Don't worry, you aren't going far. By Wednesday, I want you to have gotten your body into a UW library and written about it. I want you to:

* Use the search engine at the library website (http://www.library.wisc.edu) to find a book related to your topic. It may be that you have to be a little creative - if, for example, you were writing something about the recent protests around the capitol, you obviously wouldn't be able to find a book written on them. But you could find a book on the history of political protest, or collective bargaining/unions, etc.
* In that book's record, figure out which library it's in.
* Now go to that library and find it.
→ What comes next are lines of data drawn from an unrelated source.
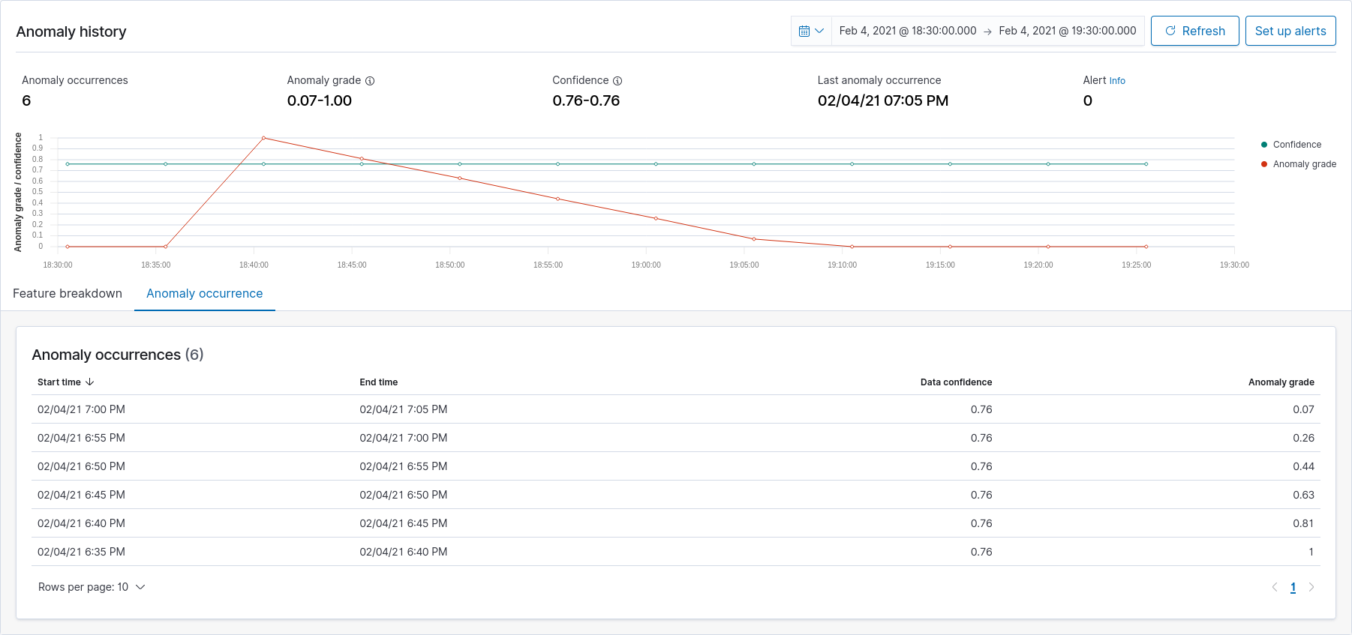The height and width of the screenshot is (635, 1352).
Task: Go to next page of occurrences
Action: [x=1311, y=587]
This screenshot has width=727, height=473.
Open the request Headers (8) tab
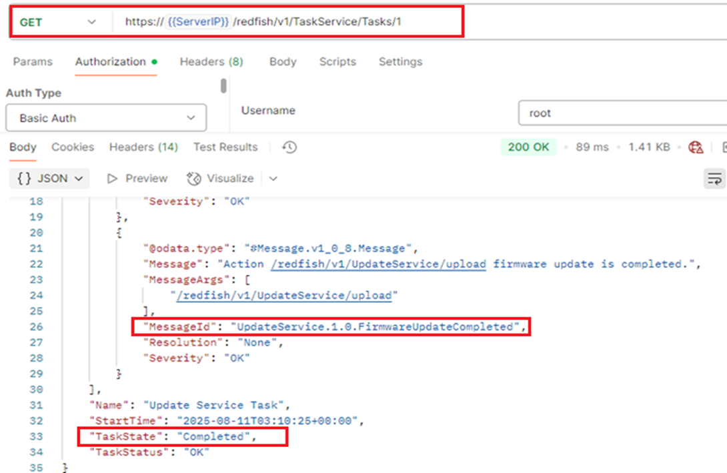pyautogui.click(x=211, y=61)
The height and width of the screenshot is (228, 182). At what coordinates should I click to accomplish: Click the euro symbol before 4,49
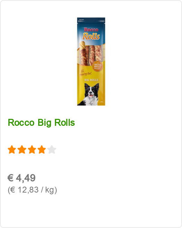pos(11,178)
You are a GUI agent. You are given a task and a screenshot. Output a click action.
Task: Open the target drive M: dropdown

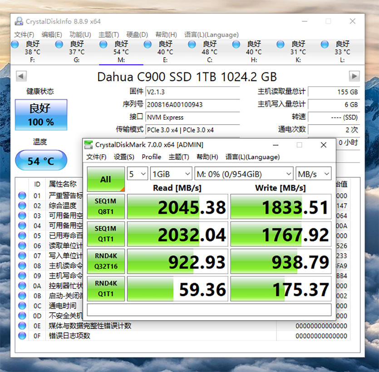[244, 174]
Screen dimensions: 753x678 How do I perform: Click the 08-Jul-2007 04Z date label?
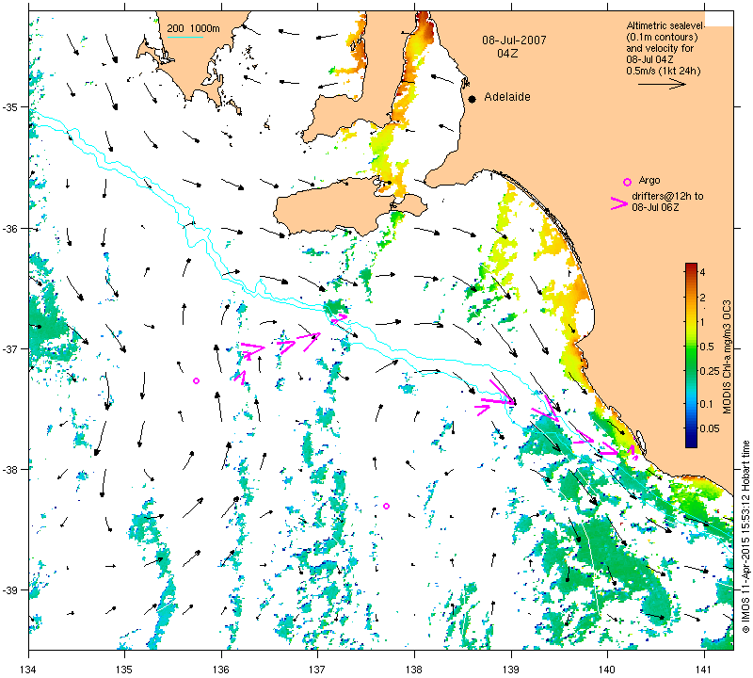(514, 46)
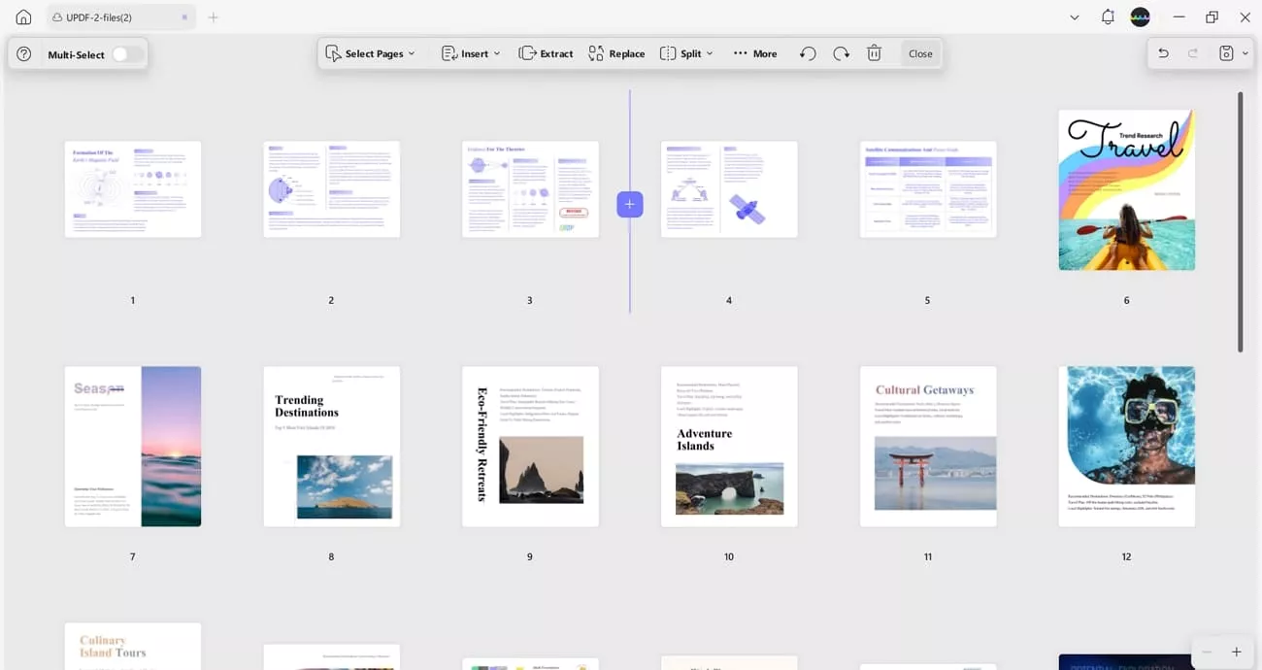1262x670 pixels.
Task: Select the Travel cover page 6 thumbnail
Action: click(x=1126, y=190)
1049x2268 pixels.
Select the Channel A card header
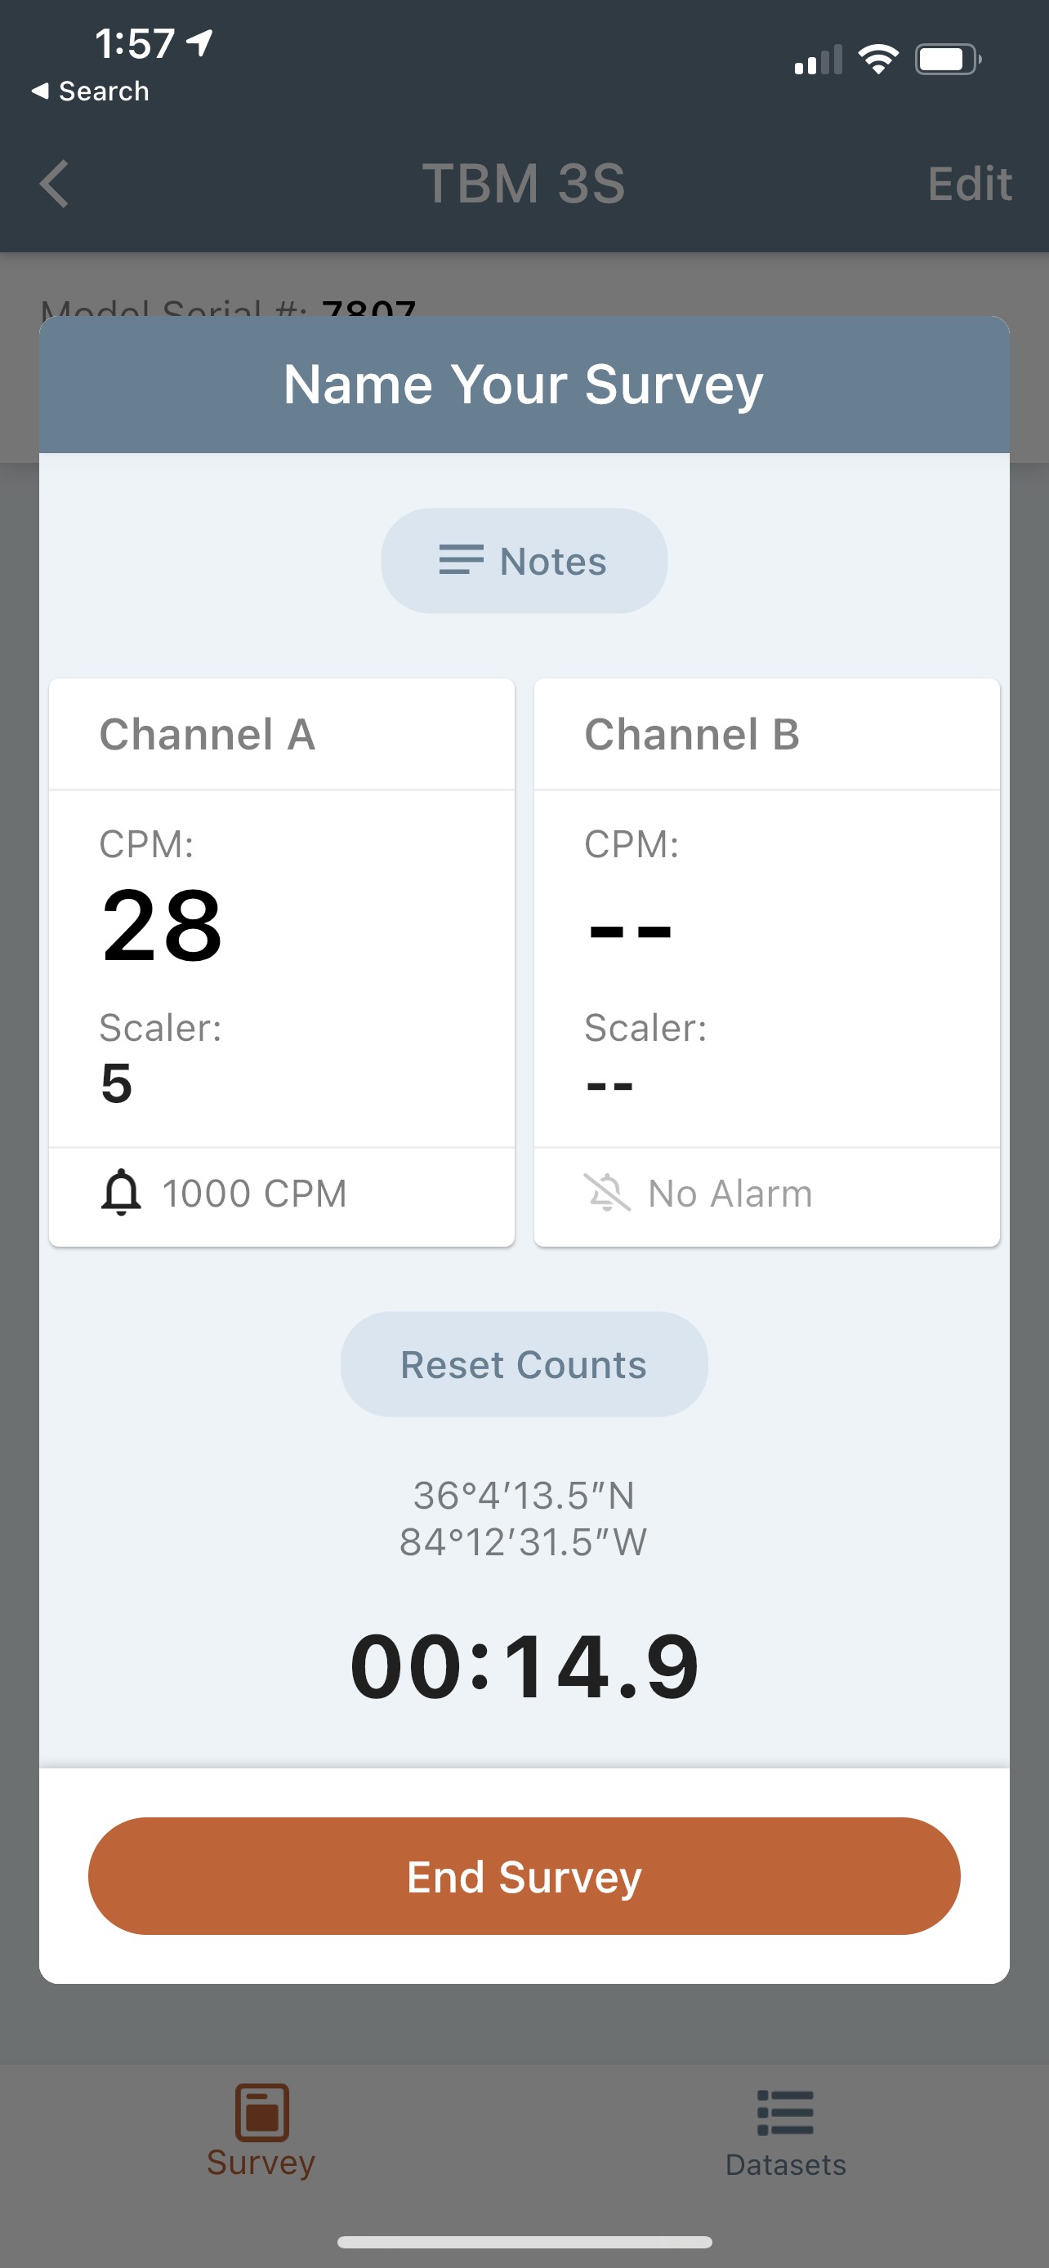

I don't care if you check it out, just find it on the shelf.
* Now blog about it. Your blog should have a short story of your search (both for a book to look up and the book itself), a description of where it was INCLUDING what was nearby it on the shelf, its Library of Congress call number, and a bibliographic entry for your book.

I'm doing this not because I hate you all and want you to suffer, but because I think this is genuinely a useful, interesting exercise. In my own research, I've found that, half the time, finding one relevant book and then just looking on the shelves around it is incredibly useful in terms of finding other texts and ideas. It's true that I work with literature, so I don't have to worry as much about making sure I'm reading super-recent stuff, like you do when you work in the sciences. Regardless, it's still a good thing to become oriented with the physical space of the library.

Here's mine:

This was actually kind of hard for me, because I already have most of what I need to do my writing already checked out. I decided that I should probably do some reading about what other people have said about one of the absolutely monstrous texts that I'll be writing on later in my dissertation: Leslie Marmon Silko's Almanac of the Dead. I did a search in Madcat for the title of the book, and came up with a couple of promising leads. One in particular seemed really interesting - a book of essays about American Indian writing. Only one of the essays in it is actually about Silko, but the book as a whole is about looking at how different countries react to indigenous writings and concerns, which is kind of what I'm working on.

Book was in Memorial Library, which I know pretty well, particularly this area of the stacks. I made it up to the correct floor (thankfully, almost everything I ever need is on either floor 2 or 2M, so I don't have far to go). I found the book on the shelf and snagged it, then looked around it. It was, naturally, in the middle of a big clump of books all about reading American indigenous literature. Some of the books were ones I actually already own - I bought them rather than checking them out so I could scribble notes all over them and not have to worry about having to return them. There was one nearby that I grabbed as well: Gerald Vizenor's Fugitive Poses: Native American Scenes of Absence and Presence. Vizenor's kind of a big deal in the field, and while looking at the index didn't show much that was related to specific books I'm working on, I still think looking at it as sort of a general background thing will be useful. I checked them both out.

The actual original book I went to find was:

Pulitano, Elvira. Transatlantic Voices: Interpretations of Native North American Literatures. Lincoln: University of Nebraska Press, 2007.